Between 2004 and 2008, US imports of Chinese tyres rose 215 per cent while US production fell by nearly 27 per cent and 5,000 US tyre industry jobs were lost. The ITC says China is not engaging in standard free trade and that its actions meet the established criteria and justify imposition of tariffs under the agreed international rules. (Prestowitz, 2009)

Today, the outer U.S. debt continues to mount, and financial and economic risks also escalate. This could lead to a hyperinflation and decline of interest rates.  This can hammer bond values, including the Treasuries held in such large quantities by China.

Without a hard push from the United States changes in China’s policies are likely to be delayed, and that will not be good for the United States and the rest of the world. China also has its own interest, because without a shift away from heavy dependence on investment China will not be able to continue rapid economic growth.  The tasks of the United States to make Chinese government fully realize this.

During the first visit of President Barack Obama to China neither appears particularly comfortable with the arrangement, but neither sees a good alternative, The Washington Post reports. (WP, 2009)  The U.S. needs China’s money, China needs US consumers.

The  theory of Heckscher-Ohlin, Noble laureate in Economics and former Secretary of Trade of the Swedish Government, says that two countries trade goods with each other  (and thereby achieve greater economic welfare), if the following assumptions hold:

    The major factors of production, namely labor and capital, are not available in the same proportion in both countries.

    The two goods produced either require relatively more capital or relatively more labor.

    Labor and capital do not move between the two countries.

    There are no costs associated with transporting the goods between countries.

    The citizens of the two trading countries have the same needs. (Heckscher, 1977)

It is obvious that almost all these factors are present now in the economical relations between US and China.  That is why within the following next decade the economics of both countries will trend to active trade and economical interrelation.

We are in a fairly advanced stage of economic mutual interdependence, said Kenneth Lieberthal, a specialist on China at the Brookings Institution. I think the Chinese can pull the rug out from under our economy only if they want to pull the rug out from under themselves. (WP, 2009)

As was stated above, the interdependence and the mutual benefits do not prevent both countries from being deeply suspicious of each other’s intentions.

At this point, no one can say China and the United States are friends, said Yan Xuetong, director of Tsinghua University’s Institute of International Studies. It’s better to say we are competitors, like McDonald’s and Burger King are competitors, Yan said. McDonald’s wants to open more shops, not destroy Burger King and in the process destroy itself. Why would we be so silly as to hurt ourselves? (WP, 2009)

It is obvious that the interdependence may ease slightly without any dramatic moves.

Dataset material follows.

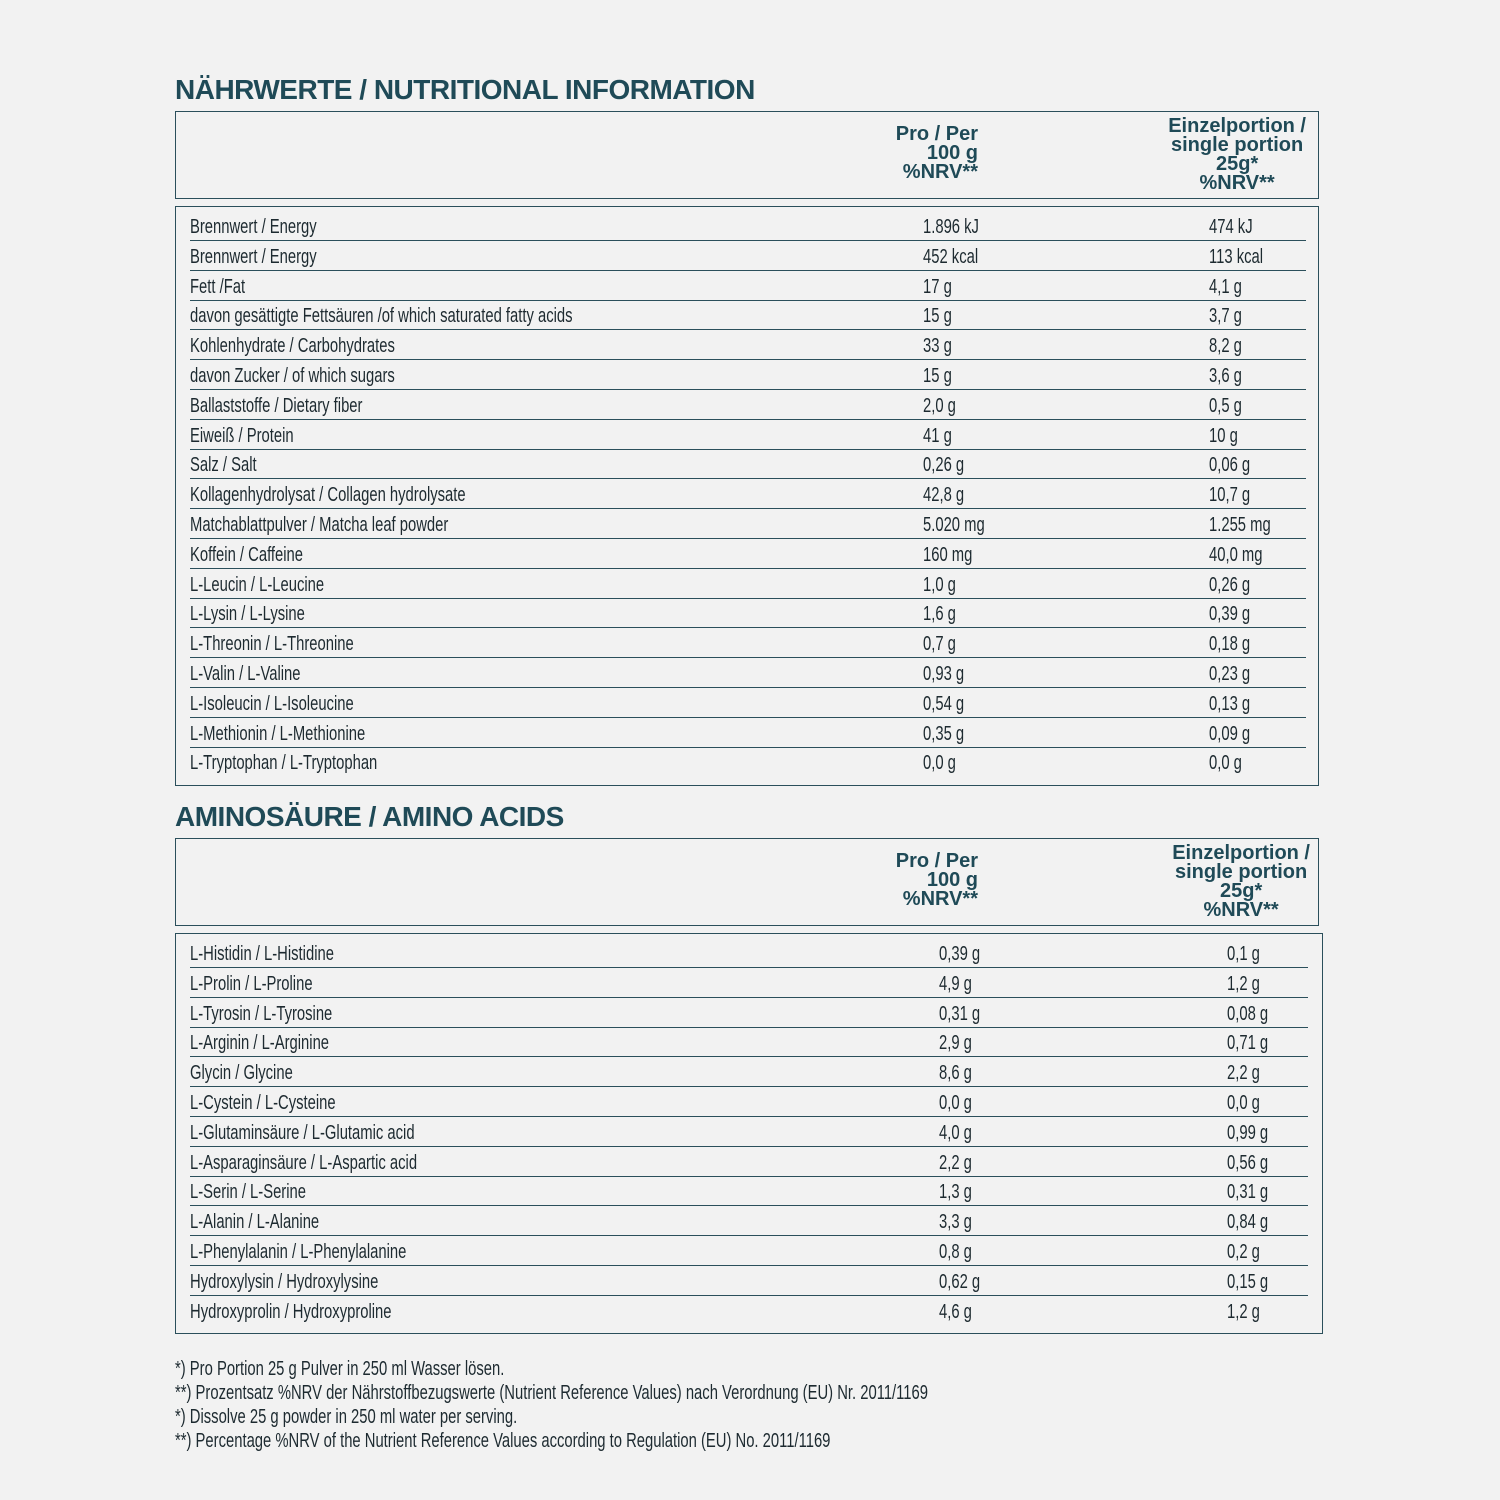 The width and height of the screenshot is (1500, 1500). I want to click on per-100g-header: Pro / Per 100 g %NRV**, so click(936, 880).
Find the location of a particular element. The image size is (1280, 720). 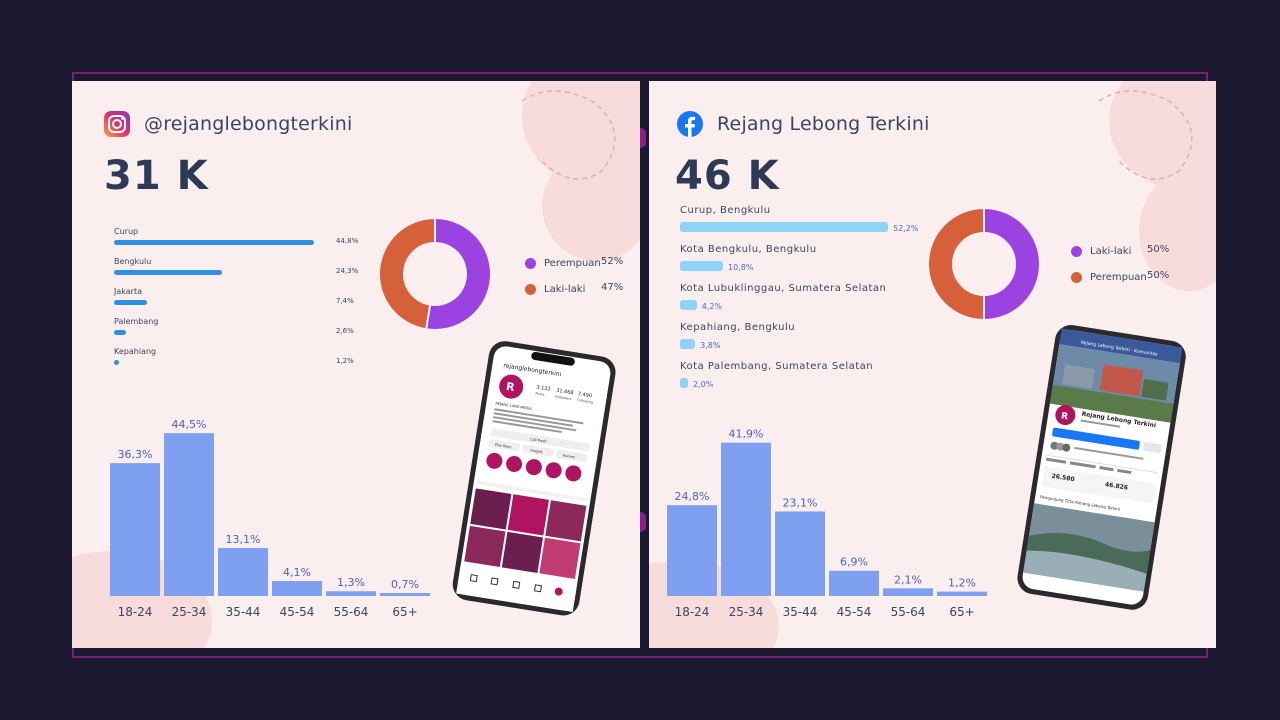

facebook-icon is located at coordinates (690, 124).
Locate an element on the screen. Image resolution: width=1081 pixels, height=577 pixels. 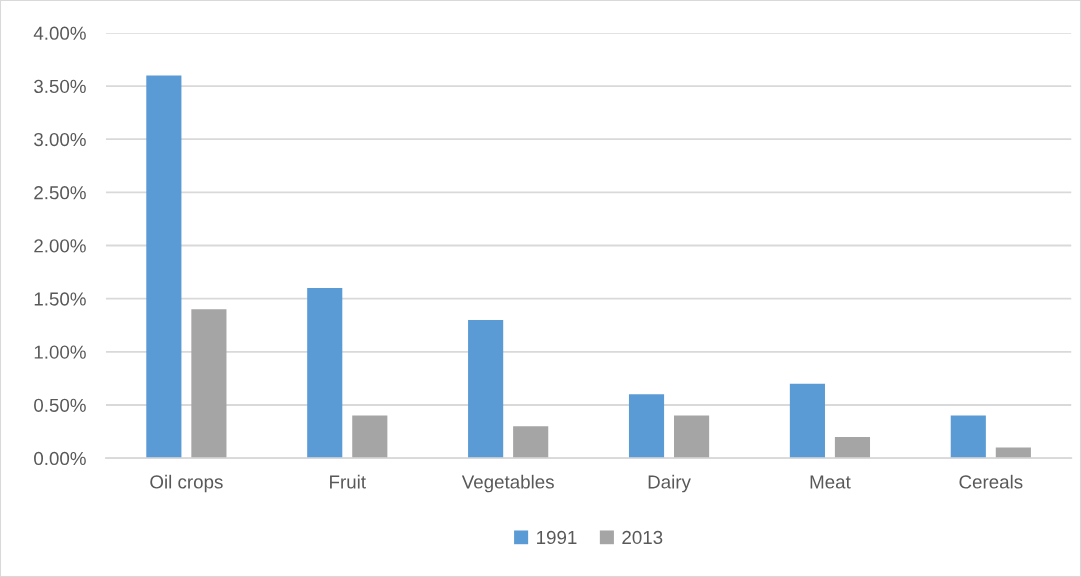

The trade surplus of China is coming down gradually.  One effect of the prolonged recession is that the citizens of the USA are saving more, so there is no need U.S. government to sell securities  and to increase the trade debt anymore.

Conclusion

The economical success of China over the past 28 years is considered to be an economic miracle. From a poor and isolated country China came to the world’s second-largest economy. Although China’s integration into the world economy was warmly welcomed, such an economic superpower threatens to the economy of the USA. The most popular ideas are the following:

–       China’s rise  is equal to decline in U.S. economic power;

–        China’s economic policies (undervalued currency and low wages) threaten U.S. jobs, wages, and living standards.

It is important to remember that China’s economic growth is the result of commercial ties between it and the United States.

The forecast for China is the following: the fast economical growth will ruin the trade and investment barriers. Within the following decade China will the USA and become the world’s largest economy. However if the China’s rise get influence in U.S. living standards, the impact of this influence will be insignificant.